BSD sed command does an unexpected behavior

richmikan

New Member


Messages: 7

I found an unexpected behavior about the BSD sed command.

Try the following command on your FreeBSD host and you will probably see the following response.
Code:
$ seq 1 10 | awk '{print $1 ",A"}' | sed '3,4N; s/\n/-/g'"]
1,A
2,A
3,A-4,A
5,A-6,A
7,A-8,A
9,A
10,A
$
However the GNU sed command, which is available by textproc/gsed (ports) or
on a Linux host, returns a different response. That is as follows,
Code:
$ seq 1 10 | awk '{print $1 ",A"}' | gsed '3,4N; s/\n/-/g'"]
1,A
2,A
3,A-4,A
5,A
6,A
7,A
8,A
9,A
10,A
$
I don't know why the two versions of sed commands return different responses. I suspect that the GNU sed works correctly. Because the sed "3,4N" orders to concatenate with the next line, only from the line #3 to the line #4, but NOT TO line #5.
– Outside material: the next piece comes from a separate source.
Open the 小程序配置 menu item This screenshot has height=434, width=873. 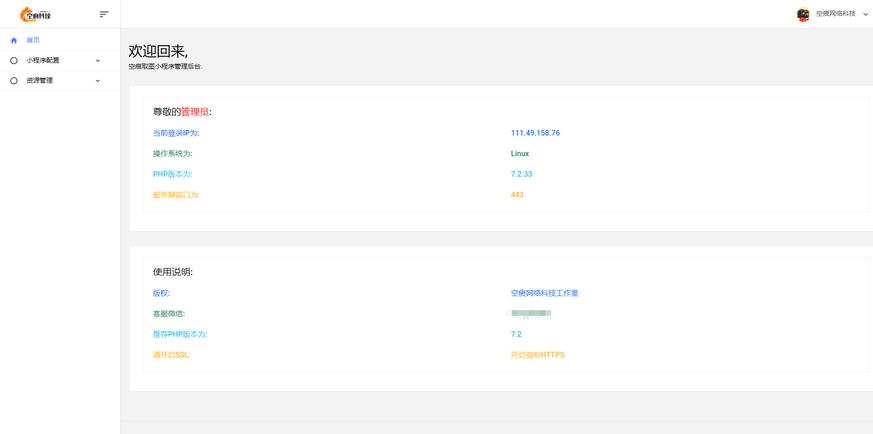pyautogui.click(x=43, y=61)
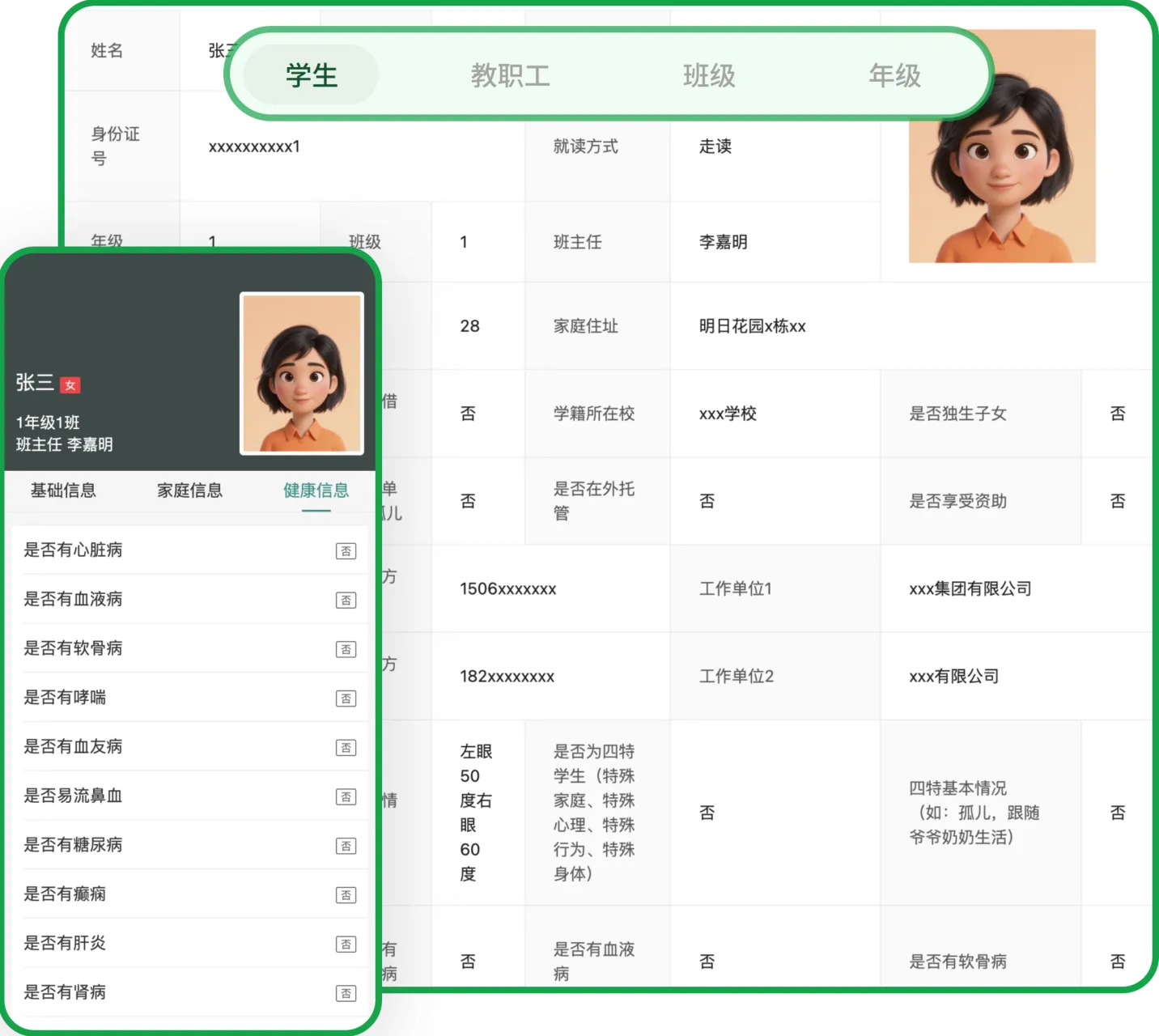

The BSD sed has something wrong? Or that is just my misunderstanding?
 

graudeejs

Son of Beastie

Reaction score: 692
Messages: 4,615

Just to note, you have extra 2 characters at the end of each command line (this is not the problem with sed, just a typo).
 
OP
OP
richmikan

richmikan

New Member


Messages: 7

Oh, sorry! Those("]) are typos.:r
Thank you for your indicating.
Your indication is certainly true.


But the unexpected behavior is not going to go away by erasing the typo characters.
Don't you know the reason?
 

graudeejs

Son of Beastie

Reaction score: 692
Messages: 4,615

Personally I don't know. But different implementations might have different behavior.
I think you should ask on @stable mailinglist.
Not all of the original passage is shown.